_AIM OF THE EXERCISE_
Please copy the lines starting at the one that contains "Given: Open Developer" and ending at the one that contains "tap(80, 65)", without the pictures.

(Screen grounding examples)
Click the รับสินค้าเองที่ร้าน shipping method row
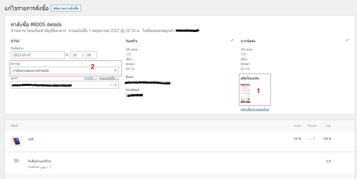The height and width of the screenshot is (179, 357). click(39, 161)
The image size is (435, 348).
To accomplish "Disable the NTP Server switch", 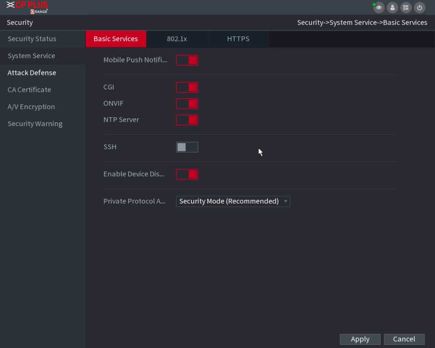I will [187, 120].
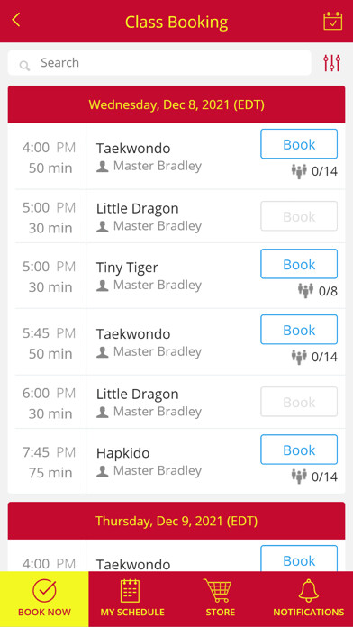Tap attendee icon for 4:00 PM Taekwondo
The width and height of the screenshot is (353, 627).
pos(299,171)
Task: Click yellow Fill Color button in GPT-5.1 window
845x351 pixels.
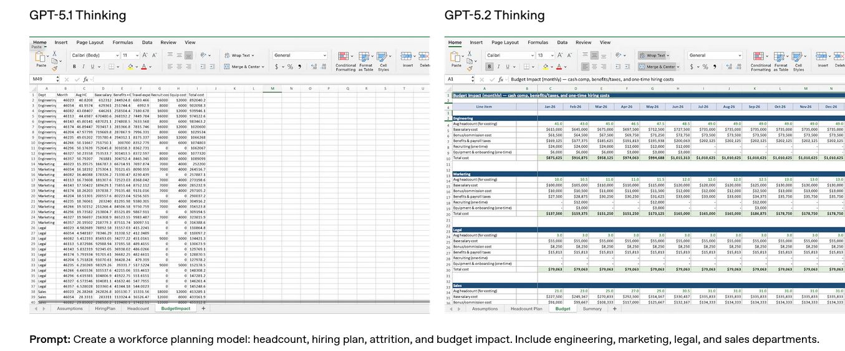Action: (132, 67)
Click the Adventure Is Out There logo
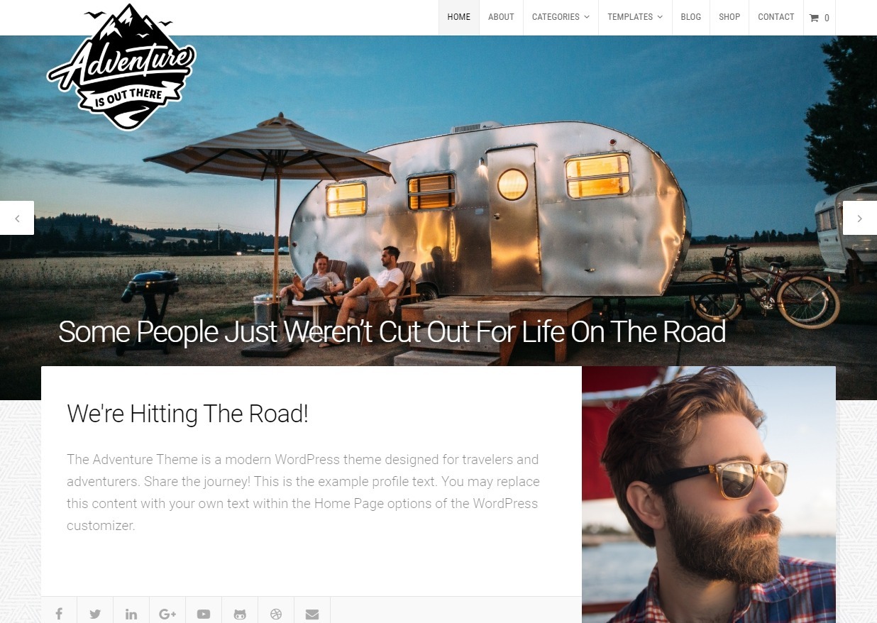This screenshot has width=877, height=623. [x=121, y=67]
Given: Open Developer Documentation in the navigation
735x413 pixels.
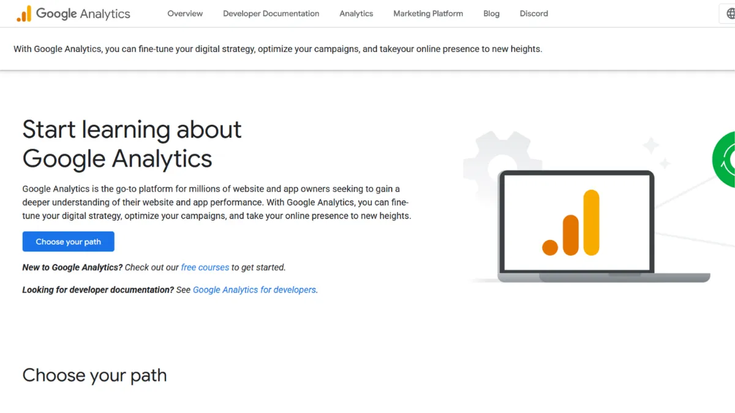Looking at the screenshot, I should tap(271, 13).
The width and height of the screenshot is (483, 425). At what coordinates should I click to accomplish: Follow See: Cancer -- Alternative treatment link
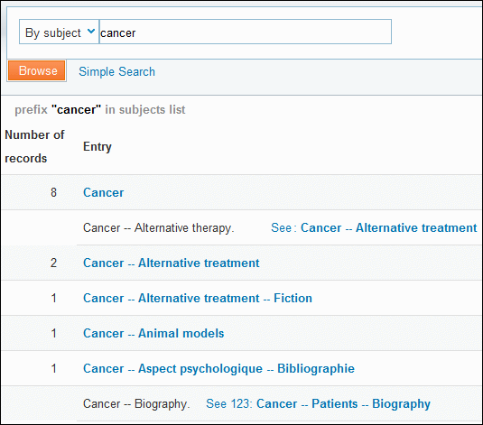[x=389, y=228]
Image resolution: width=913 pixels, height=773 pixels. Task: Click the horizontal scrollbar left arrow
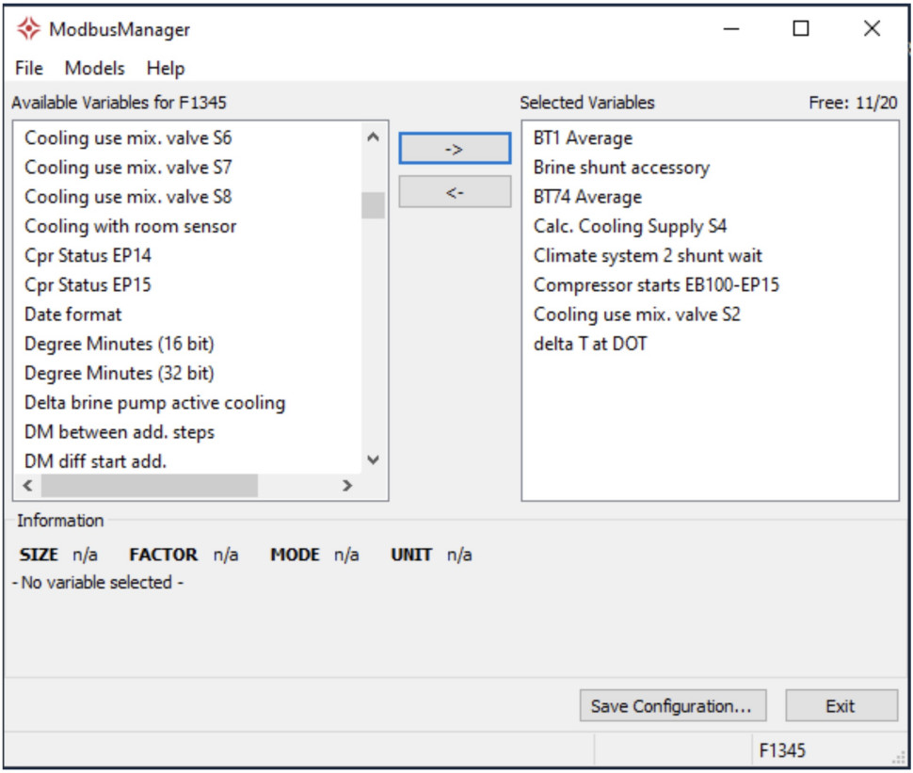point(27,486)
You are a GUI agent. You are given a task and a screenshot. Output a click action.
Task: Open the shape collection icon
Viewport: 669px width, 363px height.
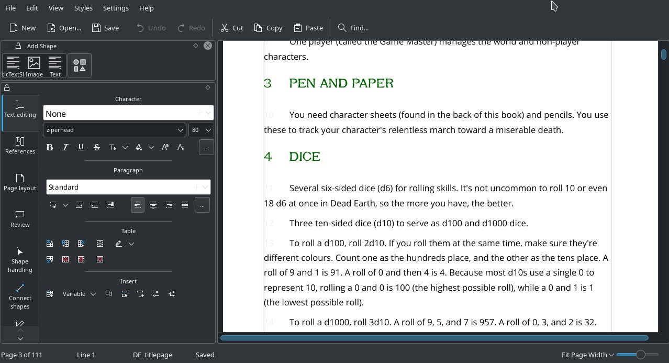tap(80, 65)
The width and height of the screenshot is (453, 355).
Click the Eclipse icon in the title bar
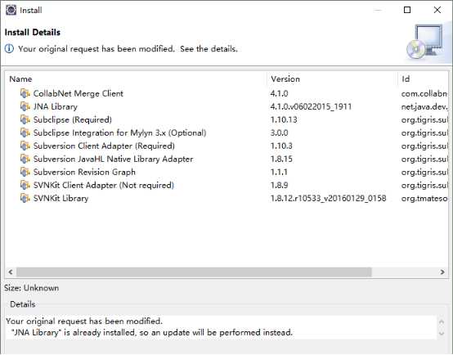[11, 10]
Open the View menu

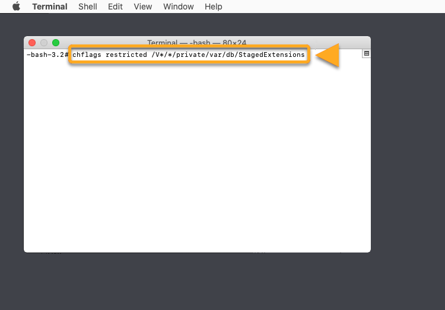[x=143, y=7]
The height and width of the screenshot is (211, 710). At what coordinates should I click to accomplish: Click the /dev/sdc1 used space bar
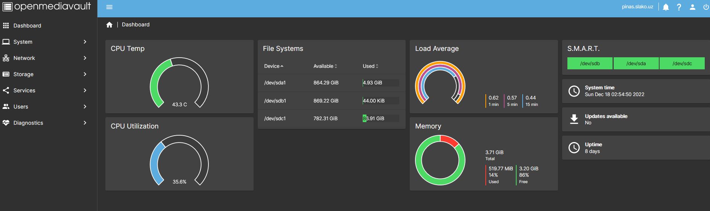click(381, 118)

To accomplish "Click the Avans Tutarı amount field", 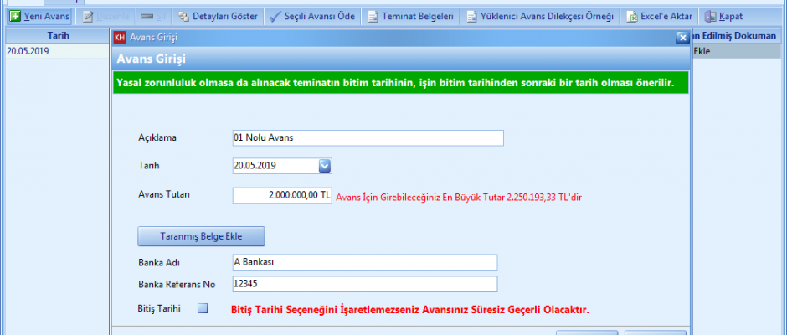I will 282,194.
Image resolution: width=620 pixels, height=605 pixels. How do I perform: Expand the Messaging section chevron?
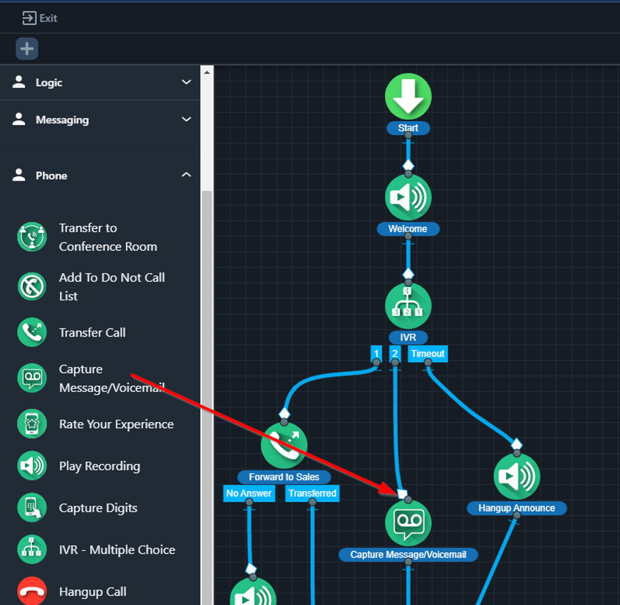point(186,119)
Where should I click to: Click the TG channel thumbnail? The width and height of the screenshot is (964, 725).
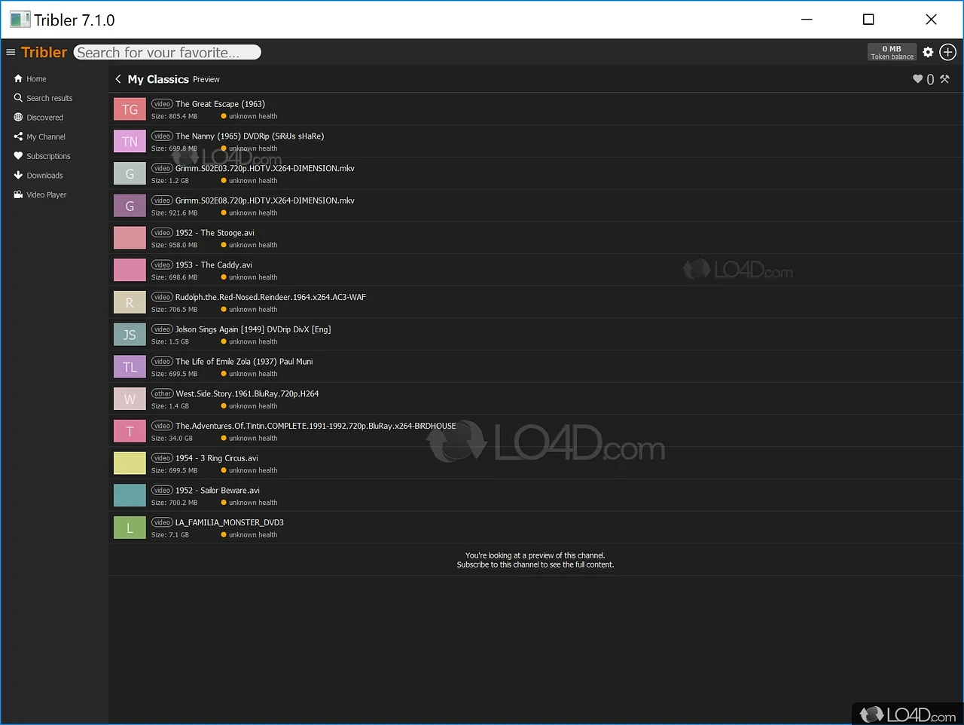tap(129, 109)
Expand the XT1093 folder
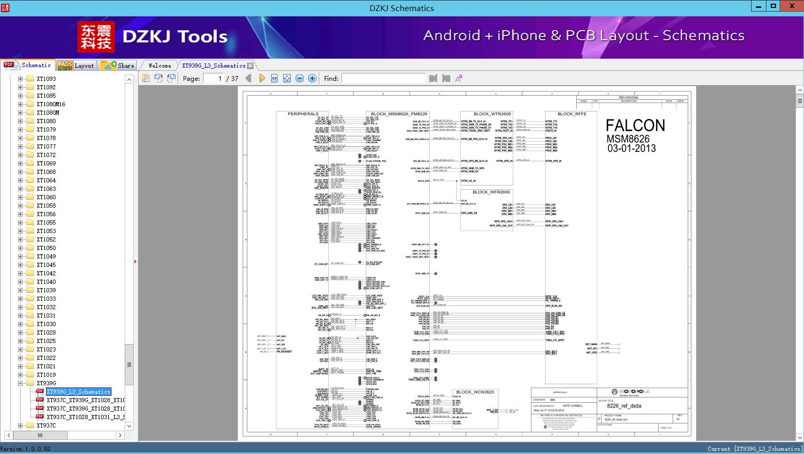 click(x=21, y=79)
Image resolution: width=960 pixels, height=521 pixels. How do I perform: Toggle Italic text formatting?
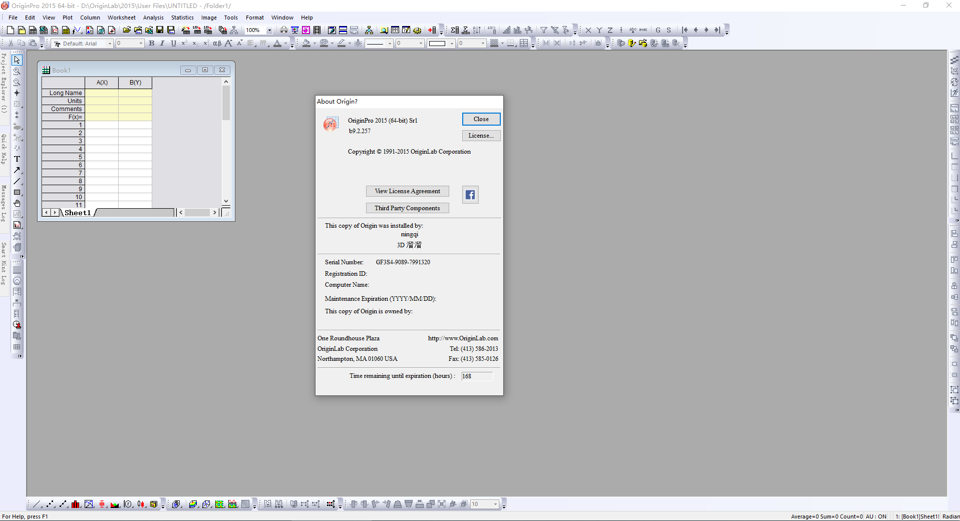(x=162, y=44)
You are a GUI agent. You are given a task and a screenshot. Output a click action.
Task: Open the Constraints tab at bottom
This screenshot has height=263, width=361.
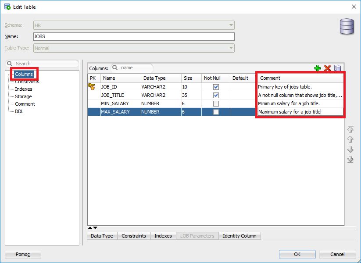(133, 236)
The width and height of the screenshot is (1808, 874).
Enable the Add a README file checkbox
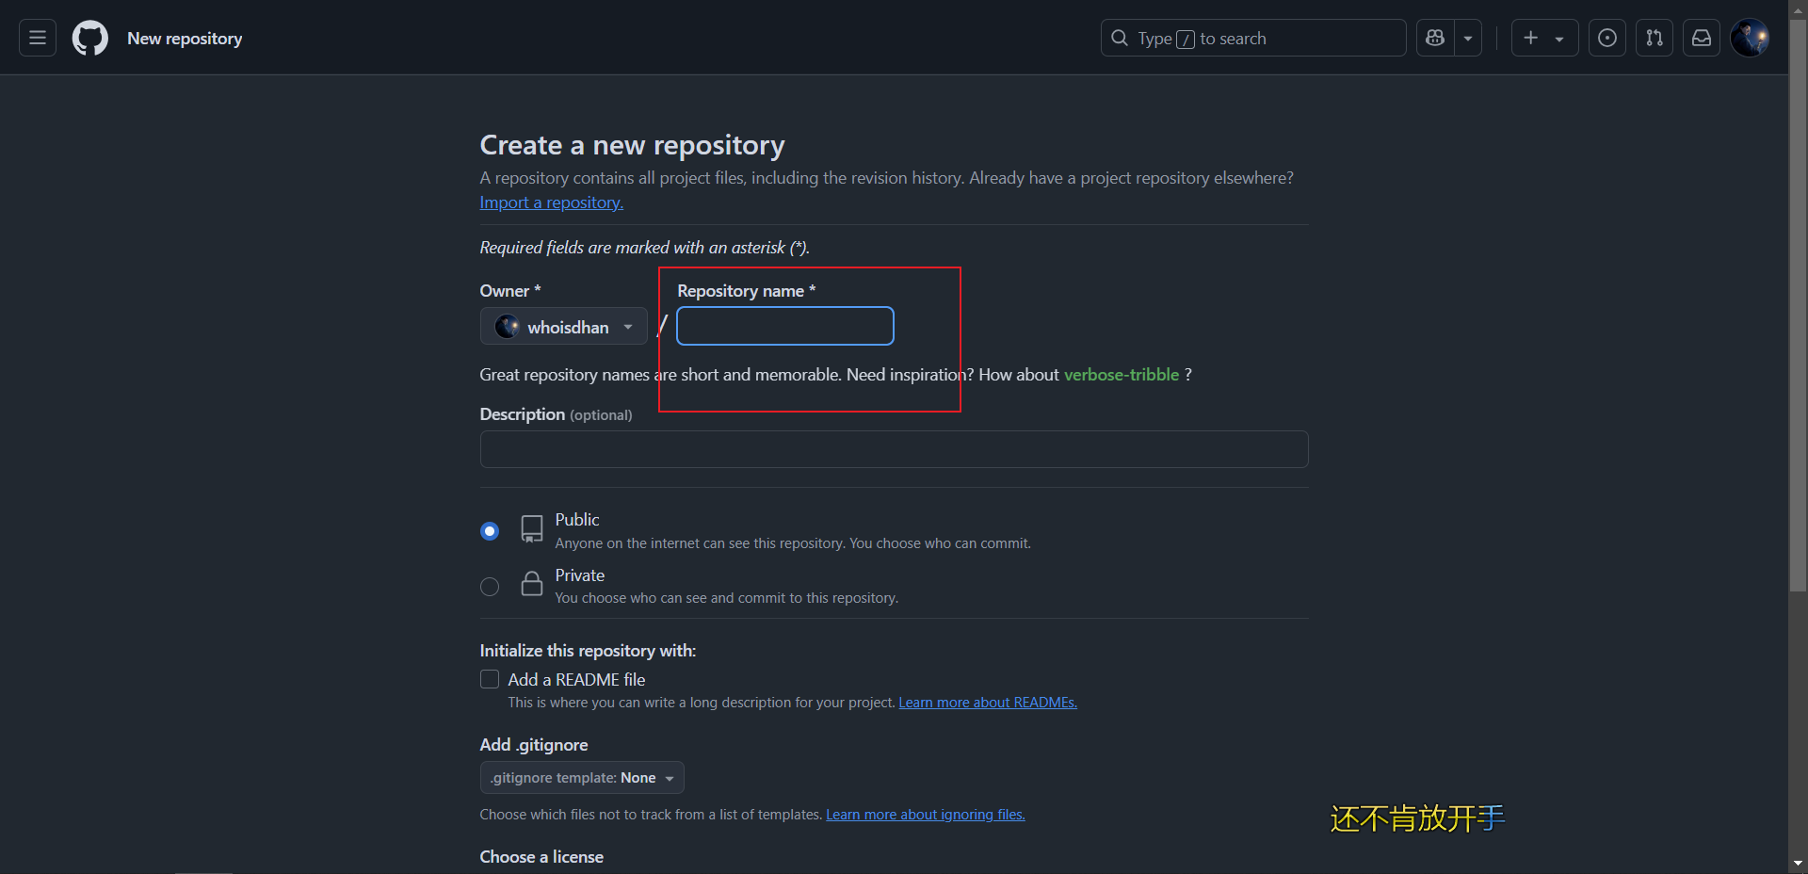pyautogui.click(x=490, y=679)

_CORRECT RESPONSE_
Given: Open Developer Documentation in the navigation
735x413 pixels.
Looking at the screenshot, I should tap(271, 13).
The width and height of the screenshot is (483, 425). At what coordinates should I click to accomplish: Follow See: Cancer -- Alternative treatment link
[x=389, y=228]
Image resolution: width=913 pixels, height=773 pixels. Task: Click the horizontal scrollbar left arrow
point(27,486)
You are a GUI agent. You are given a task and a screenshot. Output a click action.
Task: Open the shape collection icon
Viewport: 669px width, 363px height.
tap(80, 65)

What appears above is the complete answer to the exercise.